1. Since we're interested in finding the GCD, which is always a positive integer, we primarily focus on the magnitude of the numbers. The sign of the inputs doesn't affect the magnitude of the result. Therefore, a straightforward solution is to begin by taking the absolute values of $m$ and $n$ before proceeding with the standard algorithm.

2. Alternatively, we can follow the pseudocode provided in (wiki)[https://en.wikipedia.org/wiki/Euclidean_algorithm], but modify the `return m` statement to `return abs(m)`. To demonstrate its correctness, we can offer the following explanation:

    > In python, the modulo operator % always yields a result with the same sign as its second operand (or zero); the absolute value of the result is strictly smaller than the absolute value of the second operand.

    Note that in `m, n = n, m % n`, the latest $m$ is last $n$ and latest $n$ is remainder of $m/n$, so the latest $m$ and $n$ always share the same sign (both positive or negative). By the calculation method of modulo, we can prove that `m%n == -(-m)%(-n)`. This implies that when both the latest $m$ and $n$ are negative, their updates are unaffected, except for the sign compared to the scenario in which both $m$ and $n$ are positive.  Hence, we only need to change the return value from $m$ to $abs(m)$ to obtain the correct GCD.

<!-- END QUESTION -->

### Question 2: Approximating $e$
The base of the natural logarithm, $e$, is typically defined as the
infinite sum 
$$
e = \sum_{k=0}^\infty \frac{1}{k!}
= 1 + 1 + \frac{1}{2} + \frac{1}{6} + \frac{1}{24} + \dots,$$ where $k!$ denotes the factorial of $k$,
$$
k! = k \cdot (k-1) \cdot (k-2) \cdot \dots \cdot 3 \cdot 2 \cdot 1,
$$
where we define $0!=1$ by convention.
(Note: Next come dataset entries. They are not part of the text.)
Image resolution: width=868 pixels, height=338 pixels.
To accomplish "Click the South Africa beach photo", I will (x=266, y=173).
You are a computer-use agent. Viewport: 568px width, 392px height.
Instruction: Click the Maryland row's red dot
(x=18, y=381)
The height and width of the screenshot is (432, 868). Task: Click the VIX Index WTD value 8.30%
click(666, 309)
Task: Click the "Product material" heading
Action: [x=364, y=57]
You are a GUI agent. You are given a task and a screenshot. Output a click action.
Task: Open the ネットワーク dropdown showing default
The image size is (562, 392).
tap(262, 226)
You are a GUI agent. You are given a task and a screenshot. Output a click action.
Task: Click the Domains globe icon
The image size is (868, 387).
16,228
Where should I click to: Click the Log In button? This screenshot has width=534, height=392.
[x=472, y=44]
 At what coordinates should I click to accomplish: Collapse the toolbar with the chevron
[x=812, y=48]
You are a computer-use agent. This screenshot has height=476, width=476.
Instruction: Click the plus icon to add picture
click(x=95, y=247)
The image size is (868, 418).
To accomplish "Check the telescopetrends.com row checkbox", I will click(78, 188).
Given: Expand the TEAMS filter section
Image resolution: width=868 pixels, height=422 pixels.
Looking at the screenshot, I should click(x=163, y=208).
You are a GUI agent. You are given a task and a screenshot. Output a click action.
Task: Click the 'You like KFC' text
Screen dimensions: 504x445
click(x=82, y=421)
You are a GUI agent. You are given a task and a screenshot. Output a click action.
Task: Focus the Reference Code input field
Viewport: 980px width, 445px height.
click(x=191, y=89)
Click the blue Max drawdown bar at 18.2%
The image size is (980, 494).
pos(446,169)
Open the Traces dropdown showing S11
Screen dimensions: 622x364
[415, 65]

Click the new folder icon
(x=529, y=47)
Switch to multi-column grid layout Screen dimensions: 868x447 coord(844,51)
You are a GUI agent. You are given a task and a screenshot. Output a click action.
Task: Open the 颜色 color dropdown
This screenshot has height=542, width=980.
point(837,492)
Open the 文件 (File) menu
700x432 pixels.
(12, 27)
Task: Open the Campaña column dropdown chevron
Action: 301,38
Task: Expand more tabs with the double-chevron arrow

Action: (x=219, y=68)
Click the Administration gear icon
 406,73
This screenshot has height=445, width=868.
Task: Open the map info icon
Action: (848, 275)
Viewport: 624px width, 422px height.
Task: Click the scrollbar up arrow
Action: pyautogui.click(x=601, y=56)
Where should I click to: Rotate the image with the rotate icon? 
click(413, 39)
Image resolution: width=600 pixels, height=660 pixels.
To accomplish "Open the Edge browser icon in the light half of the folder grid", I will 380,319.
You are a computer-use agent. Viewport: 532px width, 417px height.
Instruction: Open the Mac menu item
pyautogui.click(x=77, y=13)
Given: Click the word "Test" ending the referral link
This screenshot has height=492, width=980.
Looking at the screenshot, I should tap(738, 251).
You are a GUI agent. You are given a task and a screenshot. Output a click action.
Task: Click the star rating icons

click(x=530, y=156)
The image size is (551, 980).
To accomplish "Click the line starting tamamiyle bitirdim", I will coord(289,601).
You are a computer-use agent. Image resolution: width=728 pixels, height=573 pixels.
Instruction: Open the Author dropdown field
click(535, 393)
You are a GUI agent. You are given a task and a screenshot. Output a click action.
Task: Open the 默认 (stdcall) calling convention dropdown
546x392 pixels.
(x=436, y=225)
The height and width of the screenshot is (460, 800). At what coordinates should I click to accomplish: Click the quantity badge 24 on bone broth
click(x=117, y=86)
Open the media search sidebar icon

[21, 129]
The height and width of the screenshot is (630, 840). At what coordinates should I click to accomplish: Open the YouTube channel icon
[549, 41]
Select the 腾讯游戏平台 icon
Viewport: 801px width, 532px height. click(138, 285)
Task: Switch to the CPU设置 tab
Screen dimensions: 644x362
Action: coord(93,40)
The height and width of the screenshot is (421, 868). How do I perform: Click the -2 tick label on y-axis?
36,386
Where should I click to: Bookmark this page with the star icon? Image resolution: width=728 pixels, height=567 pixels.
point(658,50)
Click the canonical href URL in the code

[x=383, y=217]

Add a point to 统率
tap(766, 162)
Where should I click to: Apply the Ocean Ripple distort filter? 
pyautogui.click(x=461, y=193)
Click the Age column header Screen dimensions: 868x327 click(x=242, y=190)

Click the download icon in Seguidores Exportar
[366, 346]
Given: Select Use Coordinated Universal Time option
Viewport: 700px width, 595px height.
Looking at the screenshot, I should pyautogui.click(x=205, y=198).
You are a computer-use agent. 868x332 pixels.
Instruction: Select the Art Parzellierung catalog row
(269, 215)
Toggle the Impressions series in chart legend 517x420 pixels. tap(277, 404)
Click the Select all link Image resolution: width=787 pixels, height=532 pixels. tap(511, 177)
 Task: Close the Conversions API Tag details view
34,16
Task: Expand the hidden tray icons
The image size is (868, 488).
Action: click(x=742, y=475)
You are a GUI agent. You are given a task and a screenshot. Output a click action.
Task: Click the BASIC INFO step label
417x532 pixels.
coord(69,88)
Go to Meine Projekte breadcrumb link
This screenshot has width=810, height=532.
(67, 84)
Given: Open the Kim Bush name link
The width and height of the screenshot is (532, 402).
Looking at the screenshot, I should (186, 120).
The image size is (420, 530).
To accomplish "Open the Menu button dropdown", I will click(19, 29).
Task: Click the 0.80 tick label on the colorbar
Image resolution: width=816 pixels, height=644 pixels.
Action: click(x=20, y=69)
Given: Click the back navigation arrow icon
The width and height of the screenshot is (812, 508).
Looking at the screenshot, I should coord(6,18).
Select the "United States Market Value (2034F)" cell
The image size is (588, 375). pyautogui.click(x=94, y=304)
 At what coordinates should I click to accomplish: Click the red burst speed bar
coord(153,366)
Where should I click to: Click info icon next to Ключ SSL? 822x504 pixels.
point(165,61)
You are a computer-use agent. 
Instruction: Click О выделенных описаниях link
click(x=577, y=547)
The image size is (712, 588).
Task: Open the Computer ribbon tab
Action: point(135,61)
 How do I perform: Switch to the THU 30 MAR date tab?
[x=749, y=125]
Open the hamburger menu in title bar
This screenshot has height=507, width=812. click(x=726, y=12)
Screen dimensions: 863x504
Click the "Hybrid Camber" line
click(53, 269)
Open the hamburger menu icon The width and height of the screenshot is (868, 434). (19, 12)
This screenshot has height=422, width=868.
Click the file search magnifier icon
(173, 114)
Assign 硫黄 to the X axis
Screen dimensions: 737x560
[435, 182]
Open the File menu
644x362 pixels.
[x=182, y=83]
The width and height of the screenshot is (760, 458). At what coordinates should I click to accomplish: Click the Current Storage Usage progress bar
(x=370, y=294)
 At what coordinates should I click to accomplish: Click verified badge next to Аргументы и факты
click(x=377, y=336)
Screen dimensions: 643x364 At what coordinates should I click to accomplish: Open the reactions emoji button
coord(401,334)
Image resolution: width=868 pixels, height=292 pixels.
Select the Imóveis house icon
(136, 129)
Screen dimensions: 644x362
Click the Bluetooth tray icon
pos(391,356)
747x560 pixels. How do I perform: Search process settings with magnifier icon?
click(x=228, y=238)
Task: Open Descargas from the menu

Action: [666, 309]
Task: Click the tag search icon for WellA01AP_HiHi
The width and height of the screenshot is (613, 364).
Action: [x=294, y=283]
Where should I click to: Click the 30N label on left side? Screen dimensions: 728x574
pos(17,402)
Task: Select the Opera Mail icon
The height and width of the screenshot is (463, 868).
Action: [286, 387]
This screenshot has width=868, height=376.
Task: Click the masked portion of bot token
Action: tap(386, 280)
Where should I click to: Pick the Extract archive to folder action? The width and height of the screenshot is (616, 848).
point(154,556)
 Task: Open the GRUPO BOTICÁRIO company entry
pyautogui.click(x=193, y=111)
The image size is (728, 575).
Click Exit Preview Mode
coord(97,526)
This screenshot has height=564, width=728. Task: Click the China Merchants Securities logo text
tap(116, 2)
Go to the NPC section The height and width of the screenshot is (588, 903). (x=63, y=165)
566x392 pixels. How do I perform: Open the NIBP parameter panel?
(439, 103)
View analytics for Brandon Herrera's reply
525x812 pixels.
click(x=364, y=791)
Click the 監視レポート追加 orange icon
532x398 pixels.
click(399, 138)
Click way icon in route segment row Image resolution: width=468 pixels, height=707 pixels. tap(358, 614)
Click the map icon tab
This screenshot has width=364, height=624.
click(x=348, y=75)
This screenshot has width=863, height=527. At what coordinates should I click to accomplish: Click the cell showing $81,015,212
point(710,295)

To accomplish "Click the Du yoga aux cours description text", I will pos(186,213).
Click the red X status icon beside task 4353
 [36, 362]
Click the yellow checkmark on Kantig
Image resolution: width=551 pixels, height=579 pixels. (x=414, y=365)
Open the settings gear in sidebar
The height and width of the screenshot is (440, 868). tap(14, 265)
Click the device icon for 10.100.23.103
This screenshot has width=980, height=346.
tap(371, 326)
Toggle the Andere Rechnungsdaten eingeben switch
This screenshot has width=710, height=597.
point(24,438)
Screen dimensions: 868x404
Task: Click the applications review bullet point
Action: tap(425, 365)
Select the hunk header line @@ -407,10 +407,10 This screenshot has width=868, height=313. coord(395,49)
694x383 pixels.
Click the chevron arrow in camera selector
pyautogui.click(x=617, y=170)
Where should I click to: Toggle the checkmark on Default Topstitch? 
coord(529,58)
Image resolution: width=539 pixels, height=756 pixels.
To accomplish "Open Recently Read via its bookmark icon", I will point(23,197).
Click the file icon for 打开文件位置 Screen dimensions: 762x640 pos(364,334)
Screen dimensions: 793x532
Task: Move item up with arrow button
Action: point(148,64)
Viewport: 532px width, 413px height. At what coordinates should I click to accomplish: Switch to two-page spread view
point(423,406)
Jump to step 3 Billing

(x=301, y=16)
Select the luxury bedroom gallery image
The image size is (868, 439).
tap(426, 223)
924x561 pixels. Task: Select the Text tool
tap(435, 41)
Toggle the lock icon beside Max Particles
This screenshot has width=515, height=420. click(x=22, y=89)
For more on Euler's number, see
<https://en.wikipedia.org/wiki/E_(mathematical_constant)>. In this
problem, we will explore different approaches to approximating this
number.


**2(a)** (2 pts.) An early characterization of Euler's number, due to Jacob Bernoulli,
    was as the limit
    $$e = \lim_{x\to\infty} \left(1 + \frac{1}{x}\right)^x.$$ Define a function called `e_limit(n)` that takes as an argument an integer $n$, and returns a `float` that approximates $e$ by taking $x=n$ in the above equation. You may assume that the input to your function will be a positive integer (of course, your function will still run just fine if $n$ is, say, a positive float, but we will only use integer values in what follows).

In [132]:
def e_limit(n):
    "Approximates Euler's number using the limit definition."
    return (1+1/n)**n

In [133]:
grader.check("q2a")

<!-- BEGIN QUESTION -->

**2(b)** (1 pt.) What happens when you call `e_limit(n)` for really huge values of `n` (say,
    $10^{16}$ or $10^{18}$)? Why does this happen? **Hint:** the answer
    has to do with floating point arithmetic. Think about how $1/n$ is
    represented on your computer when $n$ is big.

For really huge values of `n`, the function is highly likely to return `1.0`. This is due to the way floating-point arithmetic works in Python, following the IEEE 754 standard for representing floating-point numbers.

On a typical 64-bit computer, a floating-point number consists of 1 sign bit, 11 exponent bits, and 53 fraction bits (with one bit implicit). This means that the smallest representable value for $1/n$ (when added to 1) is theoretically $2^{-52}$ or approximately 2.22e-16, as indicated by `sys.float_info.epsilon`.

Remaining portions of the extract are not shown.